His ministry took him later to Jesuit High School in Sacramento and Santa Clara University in Silicon Valley, and to the Jesuit House in Honolulu. He served in the Fresno Diocese's Pastoral Center from 2005 to 2017 as director of social action and co-editor of the diocesan newspaper, for which he wrote a weekly column.

All the while, his work back at Loyola with his CAM coordinators was evolving into a schoolwide program with a "Senior Service Project" that became a graduation requirement. The program was nationally recognized in a story on the NBC Nightly News March 11, 2010, as a model of formation for young people in the spirit of the Jesuit motto of becoming "men and women for others." 

Jesuit Frs. James Rude, right, and Gregory Boyle in 2011 (Loyola High School Alumni Association)

Jesuit Frs. James Rude, right, and Gregory Boyle in 2011 (Loyola High School Alumni Association)

One of the CAM coordinators in 1972 was a student named Greg Boyle, who joined the Jesuits and as a scholastic later directed CAM himself. His vocation led after his ordination to following Rude as pastor at Delores Mission, and ultimately to founding Homeboy Industries — a service ministry that has brought new life to gang-ravaged neighborhoods and has brought Boyle worldwide acclaim.

The Gospel at the reunion Mass in April 2019 told the famous story of Thomas the Apostle, who had his doubts about the resurrection of Jesus. Boyle preached the homily that day, speaking in admiration for Rude and saying of St. Thomas, "Normally, he's the brunt of the 'Oh ye of little faith' message. But Thomas is my hero, because when everyone else was locked in that room — because they were terrified — Thomas was not there ... but outside ... in the streets ... where people of faith are supposed to be. There's the 'fear-based' church — locked in the room — then there is the 'love-based' church: in the streets, trying not to circle the wagons, but rather to widen the circle."

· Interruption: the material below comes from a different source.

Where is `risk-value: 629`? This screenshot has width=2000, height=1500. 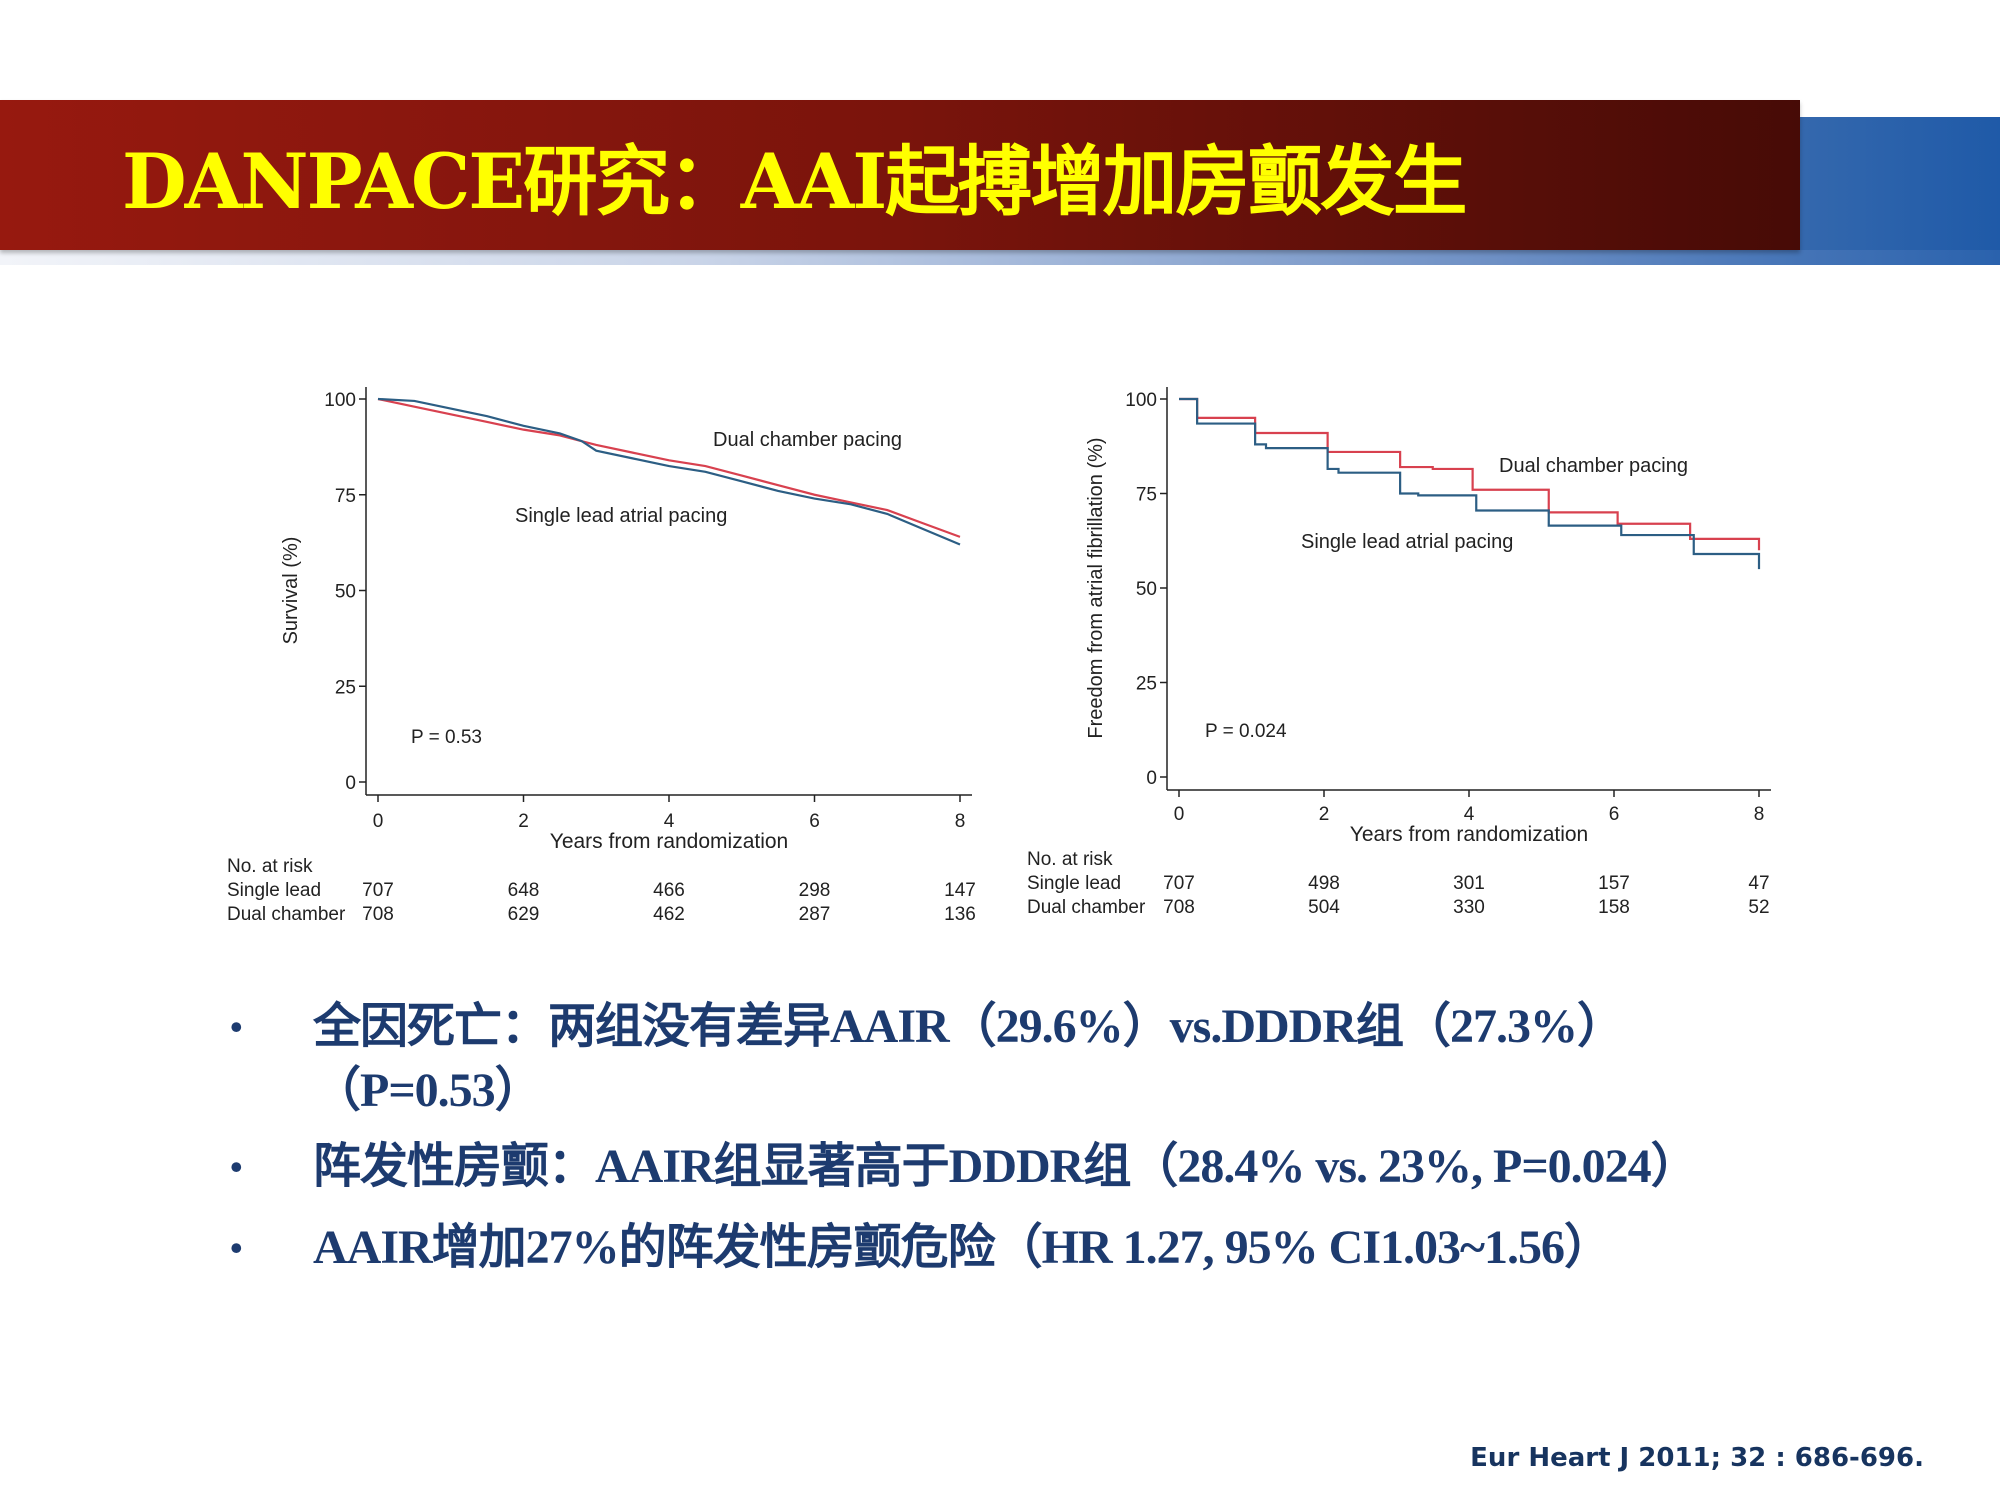
risk-value: 629 is located at coordinates (524, 914).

Rude died in his home after a brief illness. He is survived by his brother, Arthur, and nine nephews and nieces. His funeral Mass took place March 21 at the Sacred Heart Jesuit Center in Los Gatos.

[Patrick Whelan, a former NCR board member, is a pediatric specialist at UCLA and is on the Academic Advisory Board of the Institute for Advanced Catholic Studies at the University of Southern California. He was a CAM coordinator during Rude's last year at Loyola High School.]